Produce a perfect copy of the listing, matching each line.

- _DATA EXCERPTS_

- Opening Delimiter -

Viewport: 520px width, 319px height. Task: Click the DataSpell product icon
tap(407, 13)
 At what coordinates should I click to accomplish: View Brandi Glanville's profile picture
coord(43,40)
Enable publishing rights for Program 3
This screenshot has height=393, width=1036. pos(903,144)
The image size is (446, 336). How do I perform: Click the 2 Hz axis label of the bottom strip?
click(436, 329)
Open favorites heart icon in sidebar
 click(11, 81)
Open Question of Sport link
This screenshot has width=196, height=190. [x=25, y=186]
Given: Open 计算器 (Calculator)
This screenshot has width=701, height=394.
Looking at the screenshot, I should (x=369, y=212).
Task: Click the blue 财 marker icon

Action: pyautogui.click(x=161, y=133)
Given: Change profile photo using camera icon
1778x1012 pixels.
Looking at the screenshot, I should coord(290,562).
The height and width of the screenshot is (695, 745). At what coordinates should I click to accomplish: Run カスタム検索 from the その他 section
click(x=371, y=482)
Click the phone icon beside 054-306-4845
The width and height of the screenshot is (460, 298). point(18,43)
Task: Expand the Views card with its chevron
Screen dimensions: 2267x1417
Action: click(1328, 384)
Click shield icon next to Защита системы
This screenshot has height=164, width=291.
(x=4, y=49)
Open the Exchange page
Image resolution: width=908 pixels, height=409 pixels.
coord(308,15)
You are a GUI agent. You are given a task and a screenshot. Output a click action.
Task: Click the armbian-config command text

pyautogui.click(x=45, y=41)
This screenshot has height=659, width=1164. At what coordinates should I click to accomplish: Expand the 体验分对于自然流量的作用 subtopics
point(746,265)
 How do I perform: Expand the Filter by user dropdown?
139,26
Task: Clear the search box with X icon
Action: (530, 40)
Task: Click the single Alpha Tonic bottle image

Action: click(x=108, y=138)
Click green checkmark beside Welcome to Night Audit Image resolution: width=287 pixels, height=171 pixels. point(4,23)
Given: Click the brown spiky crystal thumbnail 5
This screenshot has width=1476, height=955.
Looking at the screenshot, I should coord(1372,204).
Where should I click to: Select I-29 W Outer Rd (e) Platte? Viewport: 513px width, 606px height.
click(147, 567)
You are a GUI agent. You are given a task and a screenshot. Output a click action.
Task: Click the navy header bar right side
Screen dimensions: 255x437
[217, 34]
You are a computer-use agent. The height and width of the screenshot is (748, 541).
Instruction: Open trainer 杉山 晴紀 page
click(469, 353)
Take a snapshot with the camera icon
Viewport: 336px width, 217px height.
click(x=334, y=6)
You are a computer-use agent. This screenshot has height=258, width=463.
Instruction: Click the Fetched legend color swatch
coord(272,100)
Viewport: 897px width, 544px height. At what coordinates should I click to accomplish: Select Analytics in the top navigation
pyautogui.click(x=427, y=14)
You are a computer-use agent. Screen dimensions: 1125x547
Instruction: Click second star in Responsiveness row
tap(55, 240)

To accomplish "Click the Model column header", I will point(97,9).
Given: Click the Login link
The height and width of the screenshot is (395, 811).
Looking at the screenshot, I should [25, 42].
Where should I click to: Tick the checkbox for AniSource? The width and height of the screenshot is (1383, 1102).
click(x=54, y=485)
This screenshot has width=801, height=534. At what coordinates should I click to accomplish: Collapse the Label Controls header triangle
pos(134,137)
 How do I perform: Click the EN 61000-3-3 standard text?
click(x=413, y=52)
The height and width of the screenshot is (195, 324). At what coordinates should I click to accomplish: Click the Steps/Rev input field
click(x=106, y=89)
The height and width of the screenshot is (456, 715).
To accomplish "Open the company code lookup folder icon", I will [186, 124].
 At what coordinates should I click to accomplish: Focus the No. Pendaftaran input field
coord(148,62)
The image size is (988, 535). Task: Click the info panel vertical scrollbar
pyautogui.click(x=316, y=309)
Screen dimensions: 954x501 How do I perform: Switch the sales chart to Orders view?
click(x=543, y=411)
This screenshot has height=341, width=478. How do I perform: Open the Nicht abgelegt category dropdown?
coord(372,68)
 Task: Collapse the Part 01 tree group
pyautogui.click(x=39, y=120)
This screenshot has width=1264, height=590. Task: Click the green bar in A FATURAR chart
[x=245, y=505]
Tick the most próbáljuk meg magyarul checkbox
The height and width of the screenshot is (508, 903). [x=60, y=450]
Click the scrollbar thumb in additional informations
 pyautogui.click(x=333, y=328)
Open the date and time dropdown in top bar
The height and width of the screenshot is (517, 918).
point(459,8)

- Closing Delimiter -

- _EXERCISE SOLUTION_
Viewport: 520px width, 319px height. Task: Click the DataSpell product icon
tap(407, 13)
 At what coordinates should I click to accomplish: View Brandi Glanville's profile picture
coord(43,40)
Enable publishing rights for Program 3
This screenshot has height=393, width=1036. pos(903,144)
The image size is (446, 336). How do I perform: Click the 2 Hz axis label of the bottom strip?
click(436, 329)
Open favorites heart icon in sidebar
 click(11, 81)
Open Question of Sport link
This screenshot has width=196, height=190. [x=25, y=186]
Given: Open 计算器 (Calculator)
This screenshot has width=701, height=394.
Looking at the screenshot, I should (x=369, y=212).
Task: Click the blue 财 marker icon

Action: pyautogui.click(x=161, y=133)
Given: Change profile photo using camera icon
1778x1012 pixels.
Looking at the screenshot, I should coord(290,562).
The height and width of the screenshot is (695, 745). At what coordinates should I click to accomplish: Run カスタム検索 from the その他 section
click(x=371, y=482)
Click the phone icon beside 054-306-4845
The width and height of the screenshot is (460, 298). point(18,43)
Task: Expand the Views card with its chevron
Screen dimensions: 2267x1417
Action: click(1328, 384)
Click shield icon next to Защита системы
This screenshot has height=164, width=291.
(x=4, y=49)
Open the Exchange page
Image resolution: width=908 pixels, height=409 pixels.
coord(308,15)
You are a GUI agent. You are given a task and a screenshot. Output a click action.
Task: Click the armbian-config command text

pyautogui.click(x=45, y=41)
This screenshot has height=659, width=1164. At what coordinates should I click to accomplish: Expand the 体验分对于自然流量的作用 subtopics
point(746,265)
 How do I perform: Expand the Filter by user dropdown?
139,26
Task: Clear the search box with X icon
Action: (530, 40)
Task: Click the single Alpha Tonic bottle image

Action: click(x=108, y=138)
Click green checkmark beside Welcome to Night Audit Image resolution: width=287 pixels, height=171 pixels. point(4,23)
Given: Click the brown spiky crystal thumbnail 5
This screenshot has width=1476, height=955.
Looking at the screenshot, I should coord(1372,204).
Where should I click to: Select I-29 W Outer Rd (e) Platte? Viewport: 513px width, 606px height.
click(147, 567)
You are a GUI agent. You are given a task and a screenshot. Output a click action.
Task: Click the navy header bar right side
Screen dimensions: 255x437
[217, 34]
You are a computer-use agent. The height and width of the screenshot is (748, 541).
Instruction: Open trainer 杉山 晴紀 page
click(469, 353)
Take a snapshot with the camera icon
Viewport: 336px width, 217px height.
click(x=334, y=6)
You are a computer-use agent. This screenshot has height=258, width=463.
Instruction: Click the Fetched legend color swatch
coord(272,100)
Viewport: 897px width, 544px height. At what coordinates should I click to accomplish: Select Analytics in the top navigation
pyautogui.click(x=427, y=14)
You are a computer-use agent. Screen dimensions: 1125x547
Instruction: Click second star in Responsiveness row
tap(55, 240)

To accomplish "Click the Model column header", I will point(97,9).
Given: Click the Login link
The height and width of the screenshot is (395, 811).
Looking at the screenshot, I should [25, 42].
Where should I click to: Tick the checkbox for AniSource? The width and height of the screenshot is (1383, 1102).
click(x=54, y=485)
This screenshot has width=801, height=534. At what coordinates should I click to accomplish: Collapse the Label Controls header triangle
pos(134,137)
 How do I perform: Click the EN 61000-3-3 standard text?
click(x=413, y=52)
The height and width of the screenshot is (195, 324). At what coordinates should I click to accomplish: Click the Steps/Rev input field
click(x=106, y=89)
The height and width of the screenshot is (456, 715).
To accomplish "Open the company code lookup folder icon", I will [186, 124].
 At what coordinates should I click to accomplish: Focus the No. Pendaftaran input field
coord(148,62)
The image size is (988, 535). Task: Click the info panel vertical scrollbar
pyautogui.click(x=316, y=309)
Screen dimensions: 954x501 How do I perform: Switch the sales chart to Orders view?
click(x=543, y=411)
This screenshot has height=341, width=478. How do I perform: Open the Nicht abgelegt category dropdown?
coord(372,68)
 Task: Collapse the Part 01 tree group
pyautogui.click(x=39, y=120)
This screenshot has width=1264, height=590. Task: Click the green bar in A FATURAR chart
[x=245, y=505]
Tick the most próbáljuk meg magyarul checkbox
The height and width of the screenshot is (508, 903). [x=60, y=450]
Click the scrollbar thumb in additional informations
 pyautogui.click(x=333, y=328)
Open the date and time dropdown in top bar
The height and width of the screenshot is (517, 918).
point(459,8)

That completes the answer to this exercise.